ABSTRACT
Pre-and post-dive breathing patterns, blood oxygenation and acid-base balance have been examined in voluntarily and forcibly submerged Xenopus laevis.
Enforced 30-min dives led to a large acidosis with both respiratory (CO2) and metabolic (lactic acid) components. Complete recovery of the arterial blood variables after such dives took more than 4h.
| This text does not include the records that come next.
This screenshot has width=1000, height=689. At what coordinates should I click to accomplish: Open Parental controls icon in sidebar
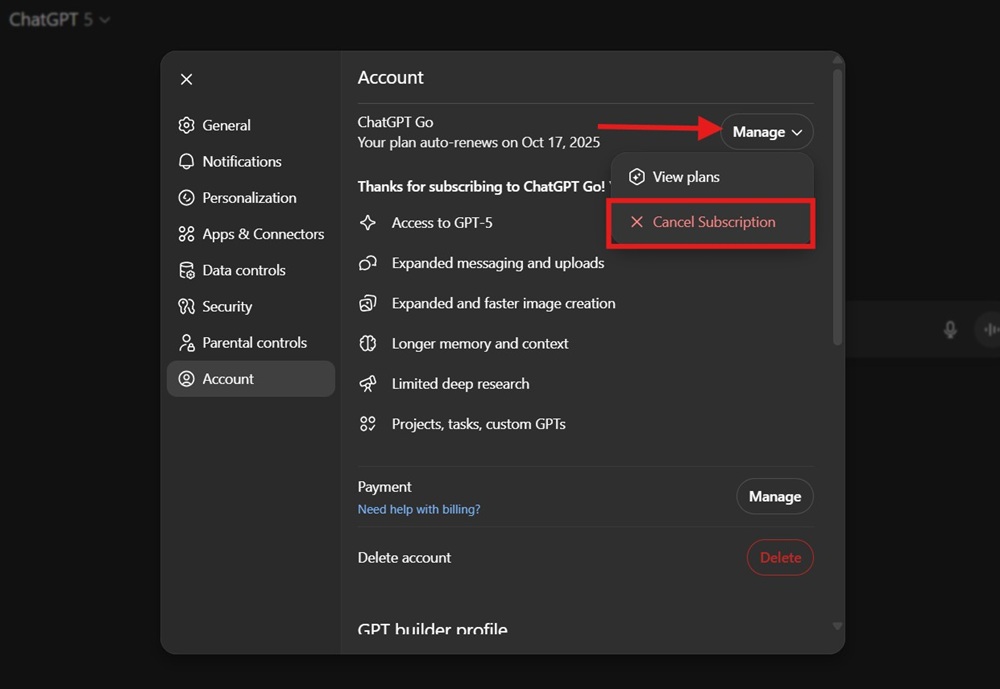pos(186,343)
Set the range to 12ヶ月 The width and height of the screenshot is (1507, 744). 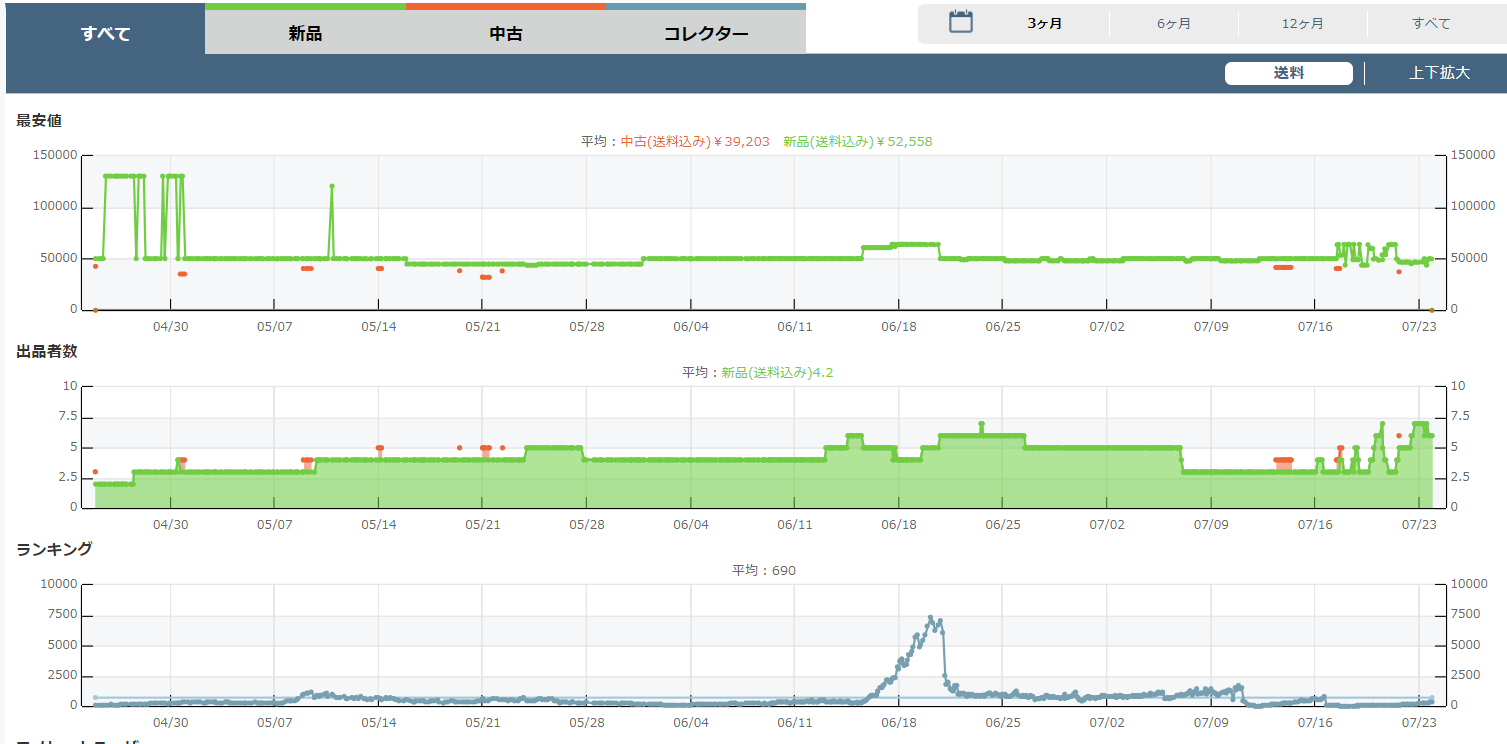[x=1302, y=24]
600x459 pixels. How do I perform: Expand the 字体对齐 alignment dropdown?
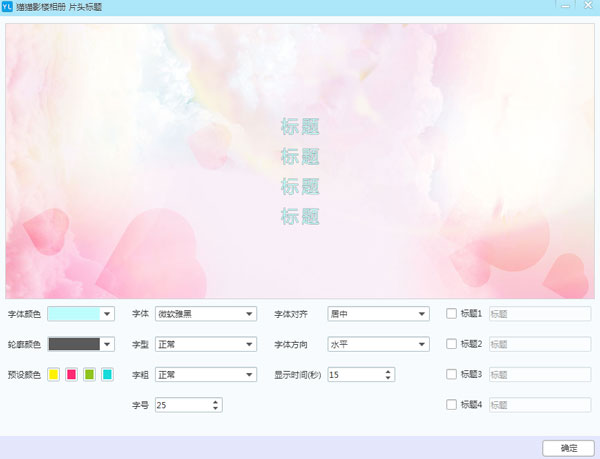(378, 313)
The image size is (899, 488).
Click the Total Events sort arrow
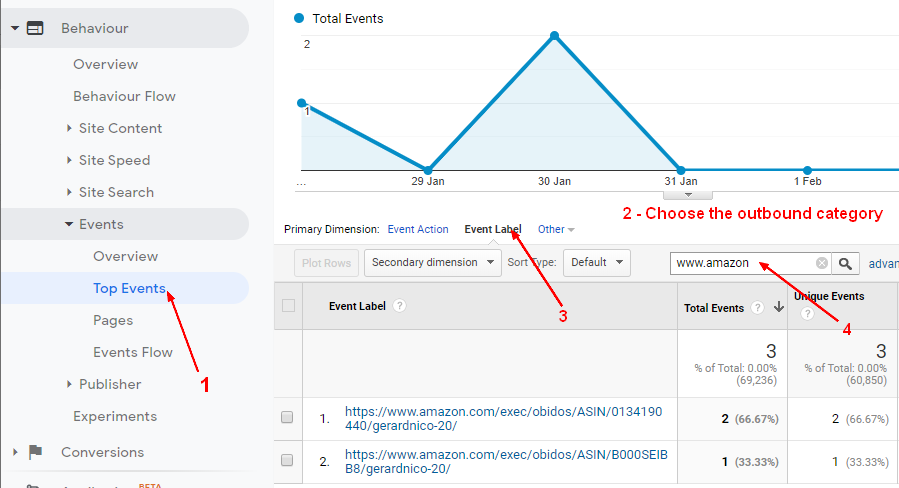tap(778, 307)
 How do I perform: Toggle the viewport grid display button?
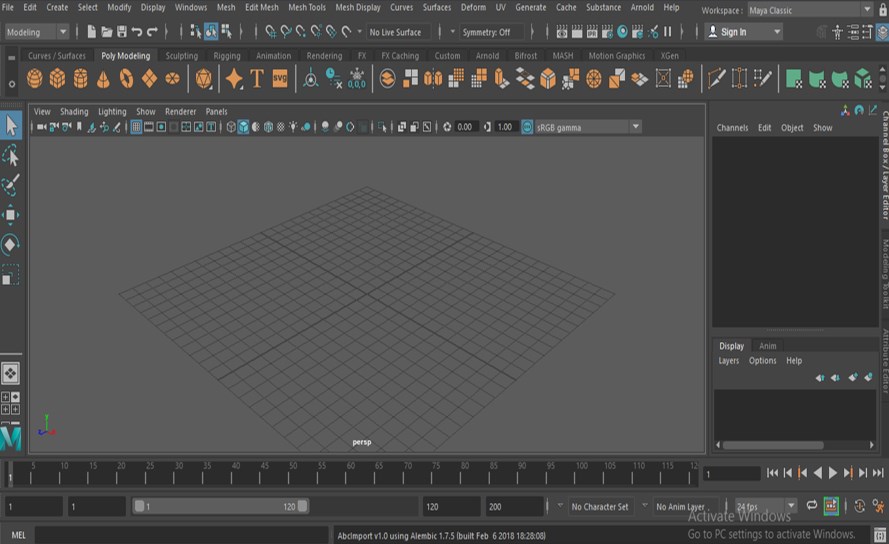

Lung ventilation (measured by a pneumotachograph) following enforced dives was always markedly elevated compared with levels either before or after voluntary dives of the same duration.
In undisturbed Xenopus, diving freely for periods of 30 min or more, there was no accumulation of lactic acid and the fall in blood oxygen, increase in CO2 and the associated respiratory acidosis were all corrected within the first few breaths upon surfacing.
The evidence presented here leads us to conclude that anaerobiosis is unimportant during voluntary dives, even when these are of considerable duration.
INTRODUCTION
Most cardiorespiratory studies on diving in anuran amphibians have involved either submersion of restrained animals or closing off access to the surface for freely moving individuals. Periods of breath holding under these circumstances result in a well developed diving bradycardia, together with a rapid decline of the blood oxygen store and a combined respiratory and metabolic acidosis (Lenfant & Johansen, 1967; Jones, 1972; Emilio, 1974; Lillo, 1978; Emilio & Shelton, 1980). This has been taken to suggest that anaerobic pathways make a significant contribution to the overall energy metabolism of the submerged animal. Anaerobiosis is indeed a major constituent of the activity metabolism of many amphibians as shown by the increase of lactate in the blood and tissues during exercise (Bennett, 1978). After exercise, the restoration of the lactate concentrations and HCO3−/CO2 equilibria in the blood takes several hours (Hutchison & Miller, 1979a,b; McDonald, Boutilier & Toews, 1980; Boutilier, McDonald & Toews, 1980). Recovery from enforced anaerobic dives in Xenopus appears to be equally time-consuming (Emilio & Shelton, 1980), and this must have some impact on the frequency and duration of subsequent dives.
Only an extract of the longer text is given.